We talk barely twice a year, but it’s a relief to feel good things if and when I think of him.
That set the precedent for the rest of my breakups and what happened after. Not all have remained friendly or in touch. But most of those barely mattered, even when the relationship was on. The most important post-love-love relationship came about in my mid-20s. We’d been friends for nearly a decade before we started dating and because we thought it was going so well, big changes were thought of – moving continents to be with each other, etc. As happens with the best-laid plans, it didn’t work out. And I was distraught. There was hatred, anger, resentment and bitter, bitter sadness. And somewhere along the line, it didn’t feel like we could be anything but ex-es to each other ever again. Which just shows that every time you emphatically say, ‘never ever’, the universe snorts and decides to mess with you.
Related reading: Can we be Friends with our Exes?
One coping method I strongly endorse for healing, is shifting your focus. Grief and loss have a way of taking over your whole world and it helps to take on a new drama – I mean hobby – sometimes. I went and had a fling. I went out more, laughed occasionally and spent a little less time mourning. I also met my current partner then and we became the best of friends. And, slowly, very slowly, I could talk to the ex-person again. A few months later, I could laugh with him. It helped that I had plenty of positive male attention and it definitely helped that the ex-person and I had always had amazing conversation. Either way, we crossed a line.
The word ‘ex’ is rarely used with affection or indeed anything pleasant. And once you’ve been through that kind of hurt and anger, it’s difficult to see them as anything BUT the Ex. That they can still make you laugh, that they have qualities that you would want in a friend, become secondary. And sometimes, there is no going back. Especially if there was abuse or violence of any sort. Or even otherwise, when you just don’t feel it. And that’s fine. But for me, the possibility is always open. If they’re a really great person with whom romance didn’t work out, it’s a pity to limit them to the Big Bad Ex box. Maybe you won’t be best friends, but you can keep a tiny piece of affection and good feeling aside for whenever you think about them.
Which brings me to the second point – do you tell your current partner that you’re still friends with an ex? It’s an easy choice for me.
With friendship so high on my list, I tell mine nearly everything. But, more than that, I feel very strongly that one of the tenets of relationship etiquette is absolute honesty, especially when it comes to meeting an ex or inviting them over, etc.

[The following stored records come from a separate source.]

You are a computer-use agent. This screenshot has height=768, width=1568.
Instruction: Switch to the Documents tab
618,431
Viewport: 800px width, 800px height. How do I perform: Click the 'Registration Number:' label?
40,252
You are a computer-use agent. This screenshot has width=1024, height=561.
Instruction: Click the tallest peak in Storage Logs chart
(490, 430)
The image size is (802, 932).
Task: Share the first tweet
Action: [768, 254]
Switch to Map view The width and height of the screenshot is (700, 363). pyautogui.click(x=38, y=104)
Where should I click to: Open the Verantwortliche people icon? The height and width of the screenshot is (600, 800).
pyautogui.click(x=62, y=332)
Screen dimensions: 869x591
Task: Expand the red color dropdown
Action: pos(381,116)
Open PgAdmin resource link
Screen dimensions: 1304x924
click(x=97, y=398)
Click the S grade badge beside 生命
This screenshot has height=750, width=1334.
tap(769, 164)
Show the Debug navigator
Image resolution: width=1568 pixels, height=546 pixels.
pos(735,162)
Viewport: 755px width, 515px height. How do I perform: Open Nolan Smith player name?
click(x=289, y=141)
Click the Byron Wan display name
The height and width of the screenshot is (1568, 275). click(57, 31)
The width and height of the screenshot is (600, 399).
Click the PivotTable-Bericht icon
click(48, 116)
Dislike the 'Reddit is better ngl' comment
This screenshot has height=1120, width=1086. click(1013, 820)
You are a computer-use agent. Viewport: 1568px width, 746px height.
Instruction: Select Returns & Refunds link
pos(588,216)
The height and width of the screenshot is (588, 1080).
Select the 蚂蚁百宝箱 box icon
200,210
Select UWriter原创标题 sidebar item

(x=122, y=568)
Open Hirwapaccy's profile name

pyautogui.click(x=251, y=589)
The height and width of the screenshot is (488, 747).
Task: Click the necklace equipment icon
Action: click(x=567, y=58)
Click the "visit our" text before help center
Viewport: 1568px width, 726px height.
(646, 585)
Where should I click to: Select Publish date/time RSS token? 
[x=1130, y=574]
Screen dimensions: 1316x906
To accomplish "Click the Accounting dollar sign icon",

I don’t go into details, but my partner knows where I’m taking an ex, when I’m meeting them, etc. It’s just good manners not to hide it, not to mention all the severe trust issues it could bring up if a partner finds out.
It’s not easy sometimes to hear it, though. I wouldn’t say I’m overjoyed when my partner meets an ex and I’m sure he feels the same. We’ve had a few issues over it through the years (it was TOTALLY his fault!) and somehow managed to come to a place where we’ve learnt to trust one another on this and definitely how to be more open.
The space where we love will nearly have a memory bank. It’s up to us to be kind to the past, even if we’ve let it go.